帝辛单手撑在石块之上,左手放在屈起的膝盖之上,闭目感受着这季节的气息,干燥却又寒冷,寒冷中禁锢着人的记忆,没有喜乐,只有悲痛。
不自觉的抬起左手摁在自己的心口上,里面传来了阵阵的痛,仿佛是在对他做出错误决定的警告,又像是对他的诅咒与嘲笑。
他以前以为,不会疼痛的人比知道疼痛的人会更加悲哀,因那是对人生来感知的遗憾,可现在自己觉得,比起不会痛的遗憾,会疼痛的那就是灭顶之灾,它会伴随着他一生的记忆,无法赎罪,只有更加罪孽深重。

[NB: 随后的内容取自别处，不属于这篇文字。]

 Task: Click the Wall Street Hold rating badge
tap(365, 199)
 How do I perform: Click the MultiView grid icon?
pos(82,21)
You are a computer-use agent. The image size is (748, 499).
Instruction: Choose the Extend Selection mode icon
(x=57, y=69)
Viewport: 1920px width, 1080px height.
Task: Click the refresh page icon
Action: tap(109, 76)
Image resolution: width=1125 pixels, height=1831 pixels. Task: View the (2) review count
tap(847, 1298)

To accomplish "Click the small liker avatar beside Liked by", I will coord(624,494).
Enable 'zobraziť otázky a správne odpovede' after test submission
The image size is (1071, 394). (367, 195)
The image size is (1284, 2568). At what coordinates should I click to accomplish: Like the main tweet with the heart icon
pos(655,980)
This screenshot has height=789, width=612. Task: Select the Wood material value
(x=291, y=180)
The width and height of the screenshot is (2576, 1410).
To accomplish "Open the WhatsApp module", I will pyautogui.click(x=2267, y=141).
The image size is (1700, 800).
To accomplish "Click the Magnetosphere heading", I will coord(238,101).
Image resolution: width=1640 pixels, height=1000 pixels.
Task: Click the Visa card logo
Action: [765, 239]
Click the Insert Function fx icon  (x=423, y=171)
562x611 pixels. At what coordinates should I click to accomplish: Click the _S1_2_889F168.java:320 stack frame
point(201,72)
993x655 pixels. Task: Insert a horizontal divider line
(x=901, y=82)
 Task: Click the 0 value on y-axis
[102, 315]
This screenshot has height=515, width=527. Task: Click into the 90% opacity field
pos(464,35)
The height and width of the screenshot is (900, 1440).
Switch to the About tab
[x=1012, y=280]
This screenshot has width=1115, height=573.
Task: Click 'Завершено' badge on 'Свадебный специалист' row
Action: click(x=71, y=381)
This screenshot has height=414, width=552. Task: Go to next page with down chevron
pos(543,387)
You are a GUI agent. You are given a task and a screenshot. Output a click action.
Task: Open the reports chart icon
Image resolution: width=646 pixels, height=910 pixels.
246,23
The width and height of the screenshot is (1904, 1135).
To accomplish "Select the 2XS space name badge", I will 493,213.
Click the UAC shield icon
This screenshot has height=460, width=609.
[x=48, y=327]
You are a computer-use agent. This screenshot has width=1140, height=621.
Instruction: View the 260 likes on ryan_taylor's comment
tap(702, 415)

支撑着他身躯的手不禁碰到了旁边的东西,发出了沉闷的声音,惊起了他睁开眼,与光芒直面却又让他不得不重新闭上眼睛,等适应了再睁开。
再次睁开,眼前的石头上飘散着许多清香得到桃花瓣,连带他带来的古琴上都落下了些许点缀,白『色』的长袍上也有,极美却又虚幻。
看着古琴思索了一会儿,帝辛盘膝而坐,修长的手指拿起古琴放在膝盖上,石头前面不远处的青草冒着头在风中摇摆,下面也是一片绿『色』的深渊。